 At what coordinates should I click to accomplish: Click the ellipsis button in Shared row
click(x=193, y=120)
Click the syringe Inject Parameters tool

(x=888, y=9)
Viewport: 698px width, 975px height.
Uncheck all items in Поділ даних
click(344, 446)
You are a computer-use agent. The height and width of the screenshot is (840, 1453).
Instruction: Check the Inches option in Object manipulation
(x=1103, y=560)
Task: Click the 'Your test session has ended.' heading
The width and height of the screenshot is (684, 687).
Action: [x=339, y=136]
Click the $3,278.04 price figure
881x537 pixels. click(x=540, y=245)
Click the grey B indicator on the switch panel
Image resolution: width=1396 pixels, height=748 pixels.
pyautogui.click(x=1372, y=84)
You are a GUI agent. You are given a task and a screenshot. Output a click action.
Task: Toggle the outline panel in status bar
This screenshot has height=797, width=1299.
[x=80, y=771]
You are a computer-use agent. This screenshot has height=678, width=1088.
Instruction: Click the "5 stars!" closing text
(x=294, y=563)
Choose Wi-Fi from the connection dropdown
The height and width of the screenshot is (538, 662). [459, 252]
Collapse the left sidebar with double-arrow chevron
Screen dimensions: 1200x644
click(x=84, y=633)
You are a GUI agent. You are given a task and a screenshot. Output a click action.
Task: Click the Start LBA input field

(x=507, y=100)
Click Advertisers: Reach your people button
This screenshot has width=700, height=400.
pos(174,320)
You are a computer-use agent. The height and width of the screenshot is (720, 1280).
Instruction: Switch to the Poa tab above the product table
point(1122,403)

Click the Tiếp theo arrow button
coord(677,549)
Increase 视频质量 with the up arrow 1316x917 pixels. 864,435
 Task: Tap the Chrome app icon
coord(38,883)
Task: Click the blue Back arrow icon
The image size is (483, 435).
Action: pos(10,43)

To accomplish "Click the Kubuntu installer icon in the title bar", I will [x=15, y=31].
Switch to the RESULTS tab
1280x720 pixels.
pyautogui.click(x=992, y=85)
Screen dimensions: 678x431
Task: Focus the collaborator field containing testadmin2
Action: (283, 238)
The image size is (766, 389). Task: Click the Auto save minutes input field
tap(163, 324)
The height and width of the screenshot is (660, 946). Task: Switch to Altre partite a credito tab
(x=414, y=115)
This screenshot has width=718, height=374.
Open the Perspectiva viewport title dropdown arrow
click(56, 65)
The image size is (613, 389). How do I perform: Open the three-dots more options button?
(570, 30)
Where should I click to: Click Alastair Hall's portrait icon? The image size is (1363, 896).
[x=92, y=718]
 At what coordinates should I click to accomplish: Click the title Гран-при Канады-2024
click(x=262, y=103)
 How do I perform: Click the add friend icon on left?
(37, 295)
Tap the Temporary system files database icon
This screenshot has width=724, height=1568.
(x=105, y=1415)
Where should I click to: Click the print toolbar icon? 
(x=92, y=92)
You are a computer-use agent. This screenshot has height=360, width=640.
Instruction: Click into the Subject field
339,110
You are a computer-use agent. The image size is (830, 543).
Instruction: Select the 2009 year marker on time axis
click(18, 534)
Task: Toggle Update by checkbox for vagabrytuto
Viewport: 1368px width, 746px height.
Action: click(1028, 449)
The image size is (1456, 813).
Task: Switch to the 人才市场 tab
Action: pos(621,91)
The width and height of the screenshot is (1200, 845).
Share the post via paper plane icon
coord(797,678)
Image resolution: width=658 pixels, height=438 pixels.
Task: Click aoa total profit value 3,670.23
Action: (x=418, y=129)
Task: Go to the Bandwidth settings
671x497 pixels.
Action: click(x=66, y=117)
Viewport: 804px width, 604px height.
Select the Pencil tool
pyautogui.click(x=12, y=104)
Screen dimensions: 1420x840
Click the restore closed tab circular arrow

TASK DETAILS: This exercise requires the entries above to be restated exactly.

WRITTEN RESPONSE:
 At what coordinates should I click to accomplish: Click the ellipsis button in Shared row
click(x=193, y=120)
Click the syringe Inject Parameters tool

(x=888, y=9)
Viewport: 698px width, 975px height.
Uncheck all items in Поділ даних
click(344, 446)
You are a computer-use agent. The height and width of the screenshot is (840, 1453).
Instruction: Check the Inches option in Object manipulation
(x=1103, y=560)
Task: Click the 'Your test session has ended.' heading
The width and height of the screenshot is (684, 687).
Action: [x=339, y=136]
Click the $3,278.04 price figure
881x537 pixels. click(x=540, y=245)
Click the grey B indicator on the switch panel
Image resolution: width=1396 pixels, height=748 pixels.
pyautogui.click(x=1372, y=84)
You are a GUI agent. You are given a task and a screenshot. Output a click action.
Task: Toggle the outline panel in status bar
This screenshot has height=797, width=1299.
[x=80, y=771]
You are a computer-use agent. This screenshot has height=678, width=1088.
Instruction: Click the "5 stars!" closing text
(x=294, y=563)
Choose Wi-Fi from the connection dropdown
The height and width of the screenshot is (538, 662). [459, 252]
Collapse the left sidebar with double-arrow chevron
Screen dimensions: 1200x644
click(x=84, y=633)
You are a GUI agent. You are given a task and a screenshot. Output a click action.
Task: Click the Start LBA input field

(x=507, y=100)
Click Advertisers: Reach your people button
This screenshot has width=700, height=400.
pos(174,320)
You are a computer-use agent. The height and width of the screenshot is (720, 1280).
Instruction: Switch to the Poa tab above the product table
point(1122,403)

Click the Tiếp theo arrow button
coord(677,549)
Increase 视频质量 with the up arrow 1316x917 pixels. 864,435
 Task: Tap the Chrome app icon
coord(38,883)
Task: Click the blue Back arrow icon
The image size is (483, 435).
Action: pos(10,43)

To accomplish "Click the Kubuntu installer icon in the title bar", I will [x=15, y=31].
Switch to the RESULTS tab
1280x720 pixels.
pyautogui.click(x=992, y=85)
Screen dimensions: 678x431
Task: Focus the collaborator field containing testadmin2
Action: (283, 238)
The image size is (766, 389). Task: Click the Auto save minutes input field
tap(163, 324)
The height and width of the screenshot is (660, 946). Task: Switch to Altre partite a credito tab
(x=414, y=115)
This screenshot has width=718, height=374.
Open the Perspectiva viewport title dropdown arrow
click(56, 65)
The image size is (613, 389). How do I perform: Open the three-dots more options button?
(570, 30)
Where should I click to: Click Alastair Hall's portrait icon? The image size is (1363, 896).
[x=92, y=718]
 At what coordinates should I click to accomplish: Click the title Гран-при Канады-2024
click(x=262, y=103)
 How do I perform: Click the add friend icon on left?
(37, 295)
Tap the Temporary system files database icon
This screenshot has width=724, height=1568.
(x=105, y=1415)
Where should I click to: Click the print toolbar icon? 
(x=92, y=92)
You are a computer-use agent. This screenshot has height=360, width=640.
Instruction: Click into the Subject field
339,110
You are a computer-use agent. The image size is (830, 543).
Instruction: Select the 2009 year marker on time axis
click(18, 534)
Task: Toggle Update by checkbox for vagabrytuto
Viewport: 1368px width, 746px height.
Action: click(1028, 449)
The image size is (1456, 813).
Task: Switch to the 人才市场 tab
Action: pos(621,91)
The width and height of the screenshot is (1200, 845).
Share the post via paper plane icon
coord(797,678)
Image resolution: width=658 pixels, height=438 pixels.
Task: Click aoa total profit value 3,670.23
Action: (x=418, y=129)
Task: Go to the Bandwidth settings
671x497 pixels.
Action: click(x=66, y=117)
Viewport: 804px width, 604px height.
Select the Pencil tool
pyautogui.click(x=12, y=104)
Screen dimensions: 1420x840
Click the restore closed tab circular arrow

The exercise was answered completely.